TNC Team Profiles

John Garner
Can appear to be a reluctant caver (to say the least), but has been overheard on occaisions speaking positively about his underground experiences (allegedly). OK lets be honest, John is a really keen caver, I mean his picture appears on page 179 of the "Complete Caving Manual" - enough said.

 Below - One of the highlights of Johns caving "career" (note the other two people in this photo did not want to be identified)

Below - Sump Bailing. One of the best things John has done  (in a cave, on a Thursday night)

Phil Whiting
The master of understated caving, go caving with Phil and expect the unexpected. Often first through squalid sumps and low airspace ducks in cold water, etc. Here you can see Phil enjoying a typical Thursday Night Club Trip. Phil is a founder member of the Thursday Night Club

Dick Gerrish
Dick always appears quite keen! (perhaps he is just pretending). Expert rigger, and part time cave model (not the naked welsh type), also probably owns the cleanest set of SRT and caving gear of all the TNC team (that's not saying much though). Also tends not to associate with other cavers from Kendal (for various hstorical reasons not be be mentioned here).

Dick combining his two favourite hobbys - winter climbing and caving
Don't offer DIck a Baton de Berger

Tom Phillips
Tom has the sad record of being the top attender to TNC meets (until recent years when the Doc and Dick took over) . Some people travel 1,000's of miles to different continents to avoid the chance of this happening. Originally annoyed TNC members taking many photos with old film cameras carried around in steel plate ammo boxes (said members wanted a quicker exit to pub). Now fully digital. Until recently had the oldest bit of caving gear in regular use (not his cowstails). Tom is a founder member of the Thursday Night Club, but now thinks caves would be better viewed by CCTV security cameras.

Alistair Shawross
The Young Pretender (pretends he actually enjoys caving). But in reality this is not pretence, he does really love it! Hence a recent Scurion light mortgage (Swiss caving lamp). Alistairs sense of wonder at the underground world is a joy to behold. Often seen bending Dave's ear in Inglesport for the latest desparado trip possibilities

Alistair "Lovin it"

Bruce Jardine
The only "real caver" (the beard gives it away). Now sensibly partakes in just one or two dry Spanish trips each year. Partial to Canadian Ham Crisps.

Bruce handing out the Canadian Ham, back in the glory days

Bruce dreaming of muddy, wet  squalid Yorkshire caves - non of this Spanish rubbish

Part Time members (should John be in this section?)

Lee Guite 
Only turns up on meets if the cave is deeper than 200 metres (eg Berger, Titan). Fussy or what!

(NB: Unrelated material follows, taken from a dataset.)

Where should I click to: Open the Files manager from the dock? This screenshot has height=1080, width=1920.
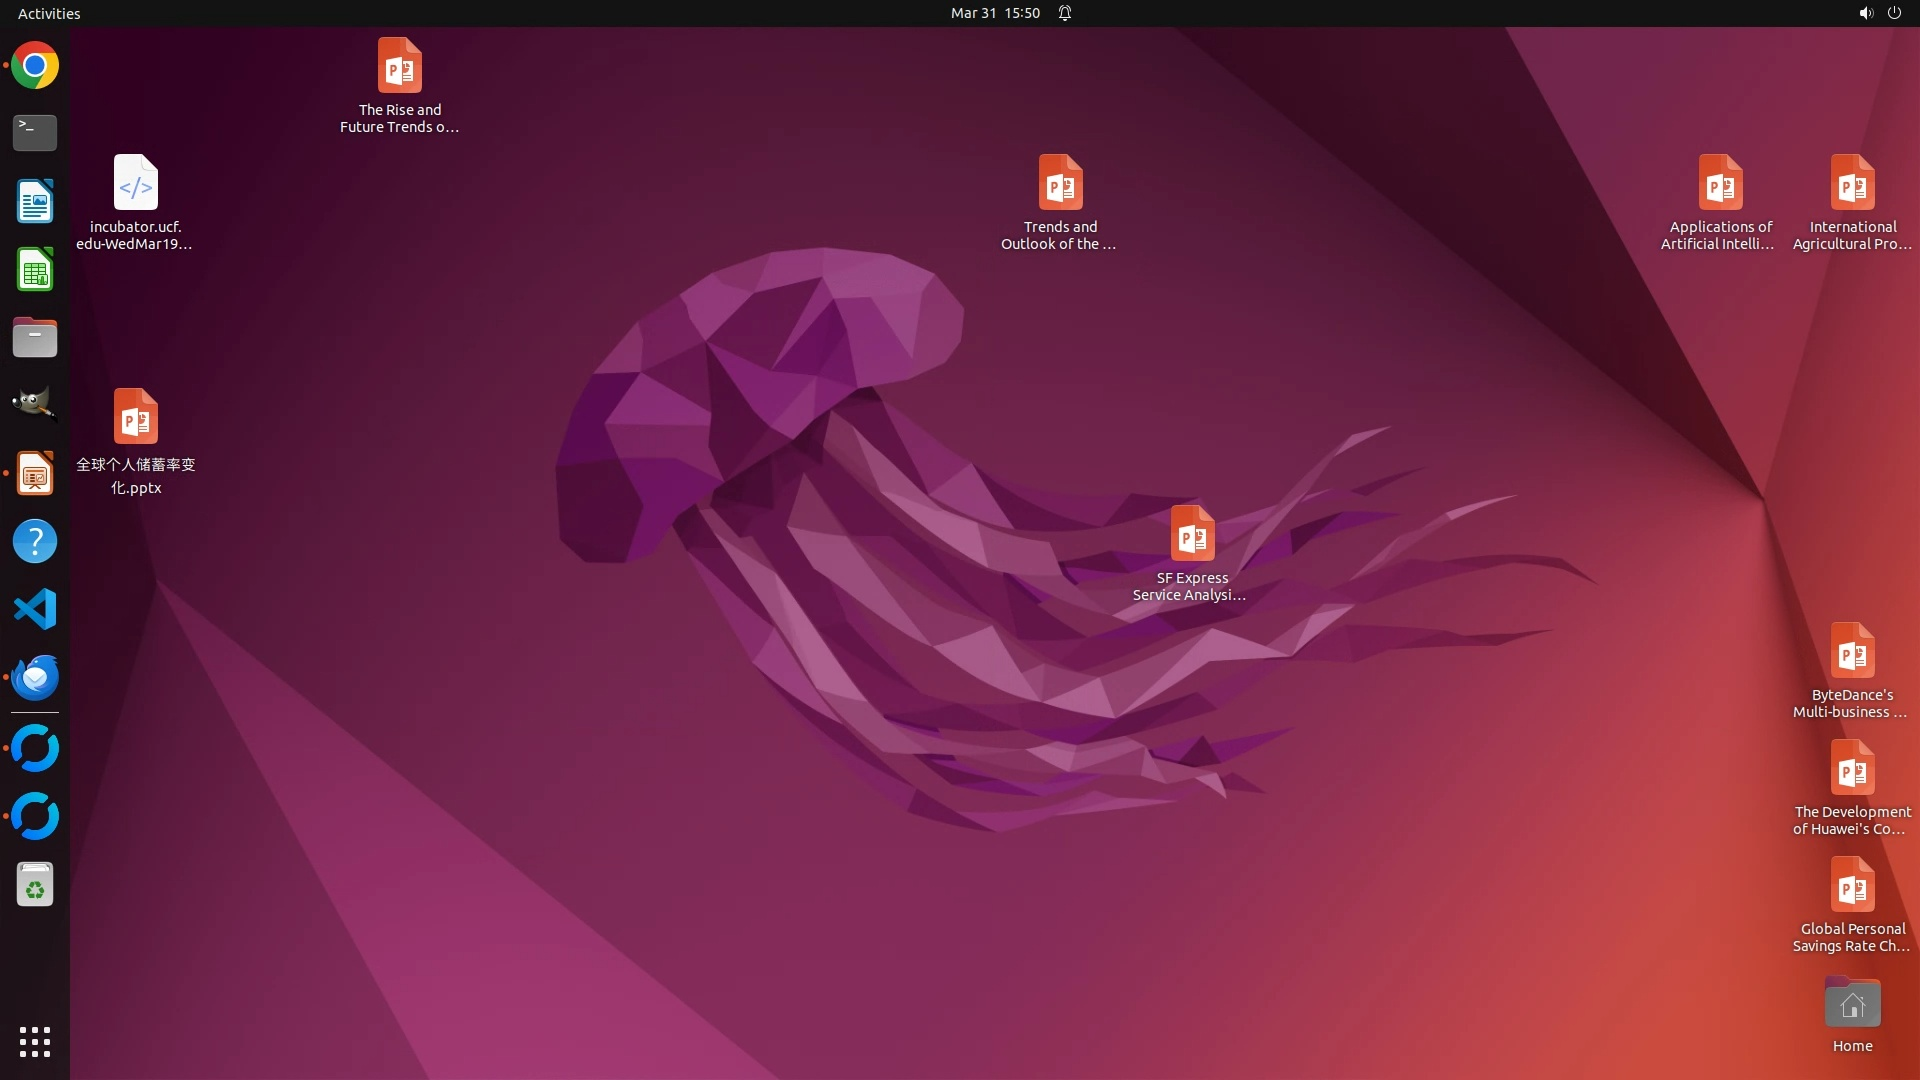[35, 338]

This is a typical response to "why do you go caving?

Lee  - the  TNC member who needs most TLC

Sharon Gerrish

Only goes caving on her birthday (when it coincides with a Thursday and a full moon), or when its warm, hence low attendance rate. Has to go caving about once a year to remind herself why she should not go caving.


Paul Mackrill

Holds the TNC record for the limb damage in caves (despite Lee's pathetic attempts to take this from him). Also posseses magical pants, inbuilt cave radar and breeze detection. Has to be be managed carefully as can wander around naked and upset Lee. The only cave digger in the TNC, that says it all really.

 Paul - does he look a tad crazy?

Paul's magic pants at home and 1km underground


Emma Shawcross
Sacrifices lots of potential caving time to allow Alistair all the fun. Only TNC member to have dragged her mother on a meet! 

Emma can afford to smile as she knows what a rare event this is!

P Eggs

Has not put in appearance for nearly 20 years!

For a proper cave experience try Carlsbad Caverns - maybe the TNC will get there one day!